Nothing but the lines from the line with "Go to the Home" through the end of the data is to be copied, and each is to be copied exactly.

[Dataset entries]
◇ ◇ ◇ ◇

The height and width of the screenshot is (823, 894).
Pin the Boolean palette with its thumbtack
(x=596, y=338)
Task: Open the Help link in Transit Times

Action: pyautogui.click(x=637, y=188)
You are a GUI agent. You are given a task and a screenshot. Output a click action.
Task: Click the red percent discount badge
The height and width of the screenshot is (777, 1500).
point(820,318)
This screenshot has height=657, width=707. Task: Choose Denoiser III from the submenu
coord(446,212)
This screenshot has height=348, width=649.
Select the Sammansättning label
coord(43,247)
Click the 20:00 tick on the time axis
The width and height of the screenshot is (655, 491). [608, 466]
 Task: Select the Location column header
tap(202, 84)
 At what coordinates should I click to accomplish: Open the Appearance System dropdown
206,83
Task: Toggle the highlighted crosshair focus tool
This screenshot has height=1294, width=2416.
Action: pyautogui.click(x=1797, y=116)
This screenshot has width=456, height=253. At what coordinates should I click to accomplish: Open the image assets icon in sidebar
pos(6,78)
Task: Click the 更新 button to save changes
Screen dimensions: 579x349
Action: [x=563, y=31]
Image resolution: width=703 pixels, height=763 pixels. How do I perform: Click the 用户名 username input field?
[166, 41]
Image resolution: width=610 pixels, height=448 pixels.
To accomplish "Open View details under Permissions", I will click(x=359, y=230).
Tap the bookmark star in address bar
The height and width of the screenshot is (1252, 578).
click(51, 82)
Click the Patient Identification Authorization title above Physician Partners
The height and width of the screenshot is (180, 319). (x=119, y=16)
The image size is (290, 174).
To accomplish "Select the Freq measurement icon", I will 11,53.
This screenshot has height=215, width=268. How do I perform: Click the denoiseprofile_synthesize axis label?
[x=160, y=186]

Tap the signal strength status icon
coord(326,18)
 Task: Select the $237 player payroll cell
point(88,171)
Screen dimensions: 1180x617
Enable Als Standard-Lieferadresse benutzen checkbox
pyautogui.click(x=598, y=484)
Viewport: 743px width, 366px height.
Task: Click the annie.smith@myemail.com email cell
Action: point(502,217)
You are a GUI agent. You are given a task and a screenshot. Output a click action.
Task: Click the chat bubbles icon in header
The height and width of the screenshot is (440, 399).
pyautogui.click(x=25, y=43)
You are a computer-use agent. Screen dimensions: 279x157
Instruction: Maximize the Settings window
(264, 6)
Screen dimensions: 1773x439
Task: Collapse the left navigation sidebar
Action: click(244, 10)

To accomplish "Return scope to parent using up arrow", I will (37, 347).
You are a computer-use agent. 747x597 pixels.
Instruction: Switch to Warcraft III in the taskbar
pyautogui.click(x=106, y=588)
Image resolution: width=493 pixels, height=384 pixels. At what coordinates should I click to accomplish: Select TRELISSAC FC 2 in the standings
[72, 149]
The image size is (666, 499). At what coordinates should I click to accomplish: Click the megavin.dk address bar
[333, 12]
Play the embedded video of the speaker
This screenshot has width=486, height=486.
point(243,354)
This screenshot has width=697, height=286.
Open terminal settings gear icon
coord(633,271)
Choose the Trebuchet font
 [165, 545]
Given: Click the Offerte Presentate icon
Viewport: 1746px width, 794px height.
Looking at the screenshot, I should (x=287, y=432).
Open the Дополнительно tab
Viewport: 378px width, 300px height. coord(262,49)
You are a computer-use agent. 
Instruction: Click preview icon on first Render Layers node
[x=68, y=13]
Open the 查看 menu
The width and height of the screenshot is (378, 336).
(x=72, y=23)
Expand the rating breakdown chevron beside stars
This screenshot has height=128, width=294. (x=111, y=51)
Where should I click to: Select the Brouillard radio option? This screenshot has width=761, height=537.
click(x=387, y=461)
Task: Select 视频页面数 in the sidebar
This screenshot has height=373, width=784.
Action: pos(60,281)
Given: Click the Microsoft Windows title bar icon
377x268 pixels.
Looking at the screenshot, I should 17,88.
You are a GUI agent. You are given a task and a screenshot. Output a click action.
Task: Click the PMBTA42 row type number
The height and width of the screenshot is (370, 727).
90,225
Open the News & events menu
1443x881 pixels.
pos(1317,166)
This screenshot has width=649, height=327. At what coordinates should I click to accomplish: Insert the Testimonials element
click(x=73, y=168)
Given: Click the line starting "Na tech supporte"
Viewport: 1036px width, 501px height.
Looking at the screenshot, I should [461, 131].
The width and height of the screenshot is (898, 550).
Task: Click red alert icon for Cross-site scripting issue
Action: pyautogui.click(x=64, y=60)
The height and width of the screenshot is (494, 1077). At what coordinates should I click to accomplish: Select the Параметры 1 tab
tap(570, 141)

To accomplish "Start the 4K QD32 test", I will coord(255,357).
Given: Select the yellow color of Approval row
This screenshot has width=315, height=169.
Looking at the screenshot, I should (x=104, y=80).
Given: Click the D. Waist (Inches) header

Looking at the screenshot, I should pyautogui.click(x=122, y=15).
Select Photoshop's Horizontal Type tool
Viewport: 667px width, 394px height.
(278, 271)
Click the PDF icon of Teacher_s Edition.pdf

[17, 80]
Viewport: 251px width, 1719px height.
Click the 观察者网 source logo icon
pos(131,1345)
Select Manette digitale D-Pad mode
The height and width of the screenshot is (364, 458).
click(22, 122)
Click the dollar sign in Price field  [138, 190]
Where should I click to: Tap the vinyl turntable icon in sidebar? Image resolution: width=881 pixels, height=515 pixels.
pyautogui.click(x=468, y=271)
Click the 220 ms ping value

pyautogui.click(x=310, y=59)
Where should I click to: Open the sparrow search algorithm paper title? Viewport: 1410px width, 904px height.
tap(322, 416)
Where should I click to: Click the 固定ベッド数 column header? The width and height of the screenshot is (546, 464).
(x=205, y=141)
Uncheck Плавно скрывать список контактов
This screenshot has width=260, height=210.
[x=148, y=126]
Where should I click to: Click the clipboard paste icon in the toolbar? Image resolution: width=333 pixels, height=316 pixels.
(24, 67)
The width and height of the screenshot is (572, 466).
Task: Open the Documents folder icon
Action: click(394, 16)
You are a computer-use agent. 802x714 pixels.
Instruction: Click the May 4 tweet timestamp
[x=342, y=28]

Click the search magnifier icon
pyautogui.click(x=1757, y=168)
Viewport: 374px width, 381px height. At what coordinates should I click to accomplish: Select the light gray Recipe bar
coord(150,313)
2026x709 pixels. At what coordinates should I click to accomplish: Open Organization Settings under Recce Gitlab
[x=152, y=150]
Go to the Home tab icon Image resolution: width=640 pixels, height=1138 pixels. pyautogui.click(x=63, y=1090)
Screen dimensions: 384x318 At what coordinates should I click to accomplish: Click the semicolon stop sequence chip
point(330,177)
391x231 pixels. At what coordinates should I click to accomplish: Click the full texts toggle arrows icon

◇ ◇ ◇ ◇

* _Response_
Go to the Home tab icon Image resolution: width=640 pixels, height=1138 pixels. pyautogui.click(x=63, y=1090)
Screen dimensions: 384x318 At what coordinates should I click to accomplish: Click the semicolon stop sequence chip
point(330,177)
391x231 pixels. At what coordinates should I click to accomplish: Click the full texts toggle arrows icon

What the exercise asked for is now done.